_DESCRIPTION OF THE TASK:_
Across the listing below, how many lines hold "computer"? Reply with the number by itself.

_PROVIDED MATERIAL:_

══════

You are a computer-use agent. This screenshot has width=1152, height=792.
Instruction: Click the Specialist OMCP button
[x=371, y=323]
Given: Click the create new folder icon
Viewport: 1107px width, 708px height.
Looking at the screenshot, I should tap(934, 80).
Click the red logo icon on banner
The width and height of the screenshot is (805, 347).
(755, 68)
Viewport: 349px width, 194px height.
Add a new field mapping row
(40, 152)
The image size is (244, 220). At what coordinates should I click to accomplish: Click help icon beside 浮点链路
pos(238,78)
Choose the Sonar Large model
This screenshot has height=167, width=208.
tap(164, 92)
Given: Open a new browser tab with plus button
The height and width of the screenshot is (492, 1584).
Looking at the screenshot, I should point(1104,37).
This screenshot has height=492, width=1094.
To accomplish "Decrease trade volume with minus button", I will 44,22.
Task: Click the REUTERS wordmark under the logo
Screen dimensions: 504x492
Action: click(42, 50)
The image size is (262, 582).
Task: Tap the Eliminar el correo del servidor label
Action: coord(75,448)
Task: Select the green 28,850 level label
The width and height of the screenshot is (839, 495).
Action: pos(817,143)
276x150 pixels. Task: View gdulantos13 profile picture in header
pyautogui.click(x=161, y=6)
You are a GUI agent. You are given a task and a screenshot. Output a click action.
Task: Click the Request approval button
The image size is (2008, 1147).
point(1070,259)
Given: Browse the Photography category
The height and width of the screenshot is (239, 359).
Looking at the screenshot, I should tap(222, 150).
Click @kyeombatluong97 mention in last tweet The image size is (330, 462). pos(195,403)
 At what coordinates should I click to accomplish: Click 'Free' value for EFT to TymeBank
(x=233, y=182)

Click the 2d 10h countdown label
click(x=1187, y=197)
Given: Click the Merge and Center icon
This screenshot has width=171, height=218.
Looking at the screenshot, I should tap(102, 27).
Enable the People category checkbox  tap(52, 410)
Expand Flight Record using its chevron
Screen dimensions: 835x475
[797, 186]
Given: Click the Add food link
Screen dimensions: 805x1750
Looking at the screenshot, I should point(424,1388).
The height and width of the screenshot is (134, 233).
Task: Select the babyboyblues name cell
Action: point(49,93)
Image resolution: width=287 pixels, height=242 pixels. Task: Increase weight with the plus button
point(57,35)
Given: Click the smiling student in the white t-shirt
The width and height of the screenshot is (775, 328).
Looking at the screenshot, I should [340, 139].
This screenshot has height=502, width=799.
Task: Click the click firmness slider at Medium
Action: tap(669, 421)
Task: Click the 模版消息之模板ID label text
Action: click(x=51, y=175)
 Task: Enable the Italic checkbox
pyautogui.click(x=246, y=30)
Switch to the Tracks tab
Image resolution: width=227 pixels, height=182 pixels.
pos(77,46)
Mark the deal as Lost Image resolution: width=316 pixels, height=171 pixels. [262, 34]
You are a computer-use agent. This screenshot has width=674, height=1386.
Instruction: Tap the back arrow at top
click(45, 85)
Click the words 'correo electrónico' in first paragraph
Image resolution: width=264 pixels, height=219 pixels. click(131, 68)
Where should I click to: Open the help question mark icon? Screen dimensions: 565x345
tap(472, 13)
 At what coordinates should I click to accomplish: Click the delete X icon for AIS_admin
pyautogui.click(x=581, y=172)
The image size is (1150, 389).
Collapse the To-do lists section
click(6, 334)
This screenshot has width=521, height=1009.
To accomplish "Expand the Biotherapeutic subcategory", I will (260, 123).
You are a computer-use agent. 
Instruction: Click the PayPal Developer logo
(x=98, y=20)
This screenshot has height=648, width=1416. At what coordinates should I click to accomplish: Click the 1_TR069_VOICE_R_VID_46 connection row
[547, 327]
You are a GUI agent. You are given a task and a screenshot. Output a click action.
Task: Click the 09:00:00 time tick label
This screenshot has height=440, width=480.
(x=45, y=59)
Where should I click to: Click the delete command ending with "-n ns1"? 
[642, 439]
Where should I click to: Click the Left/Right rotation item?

══════

_OUTPUT FOR THIS TASK:_
3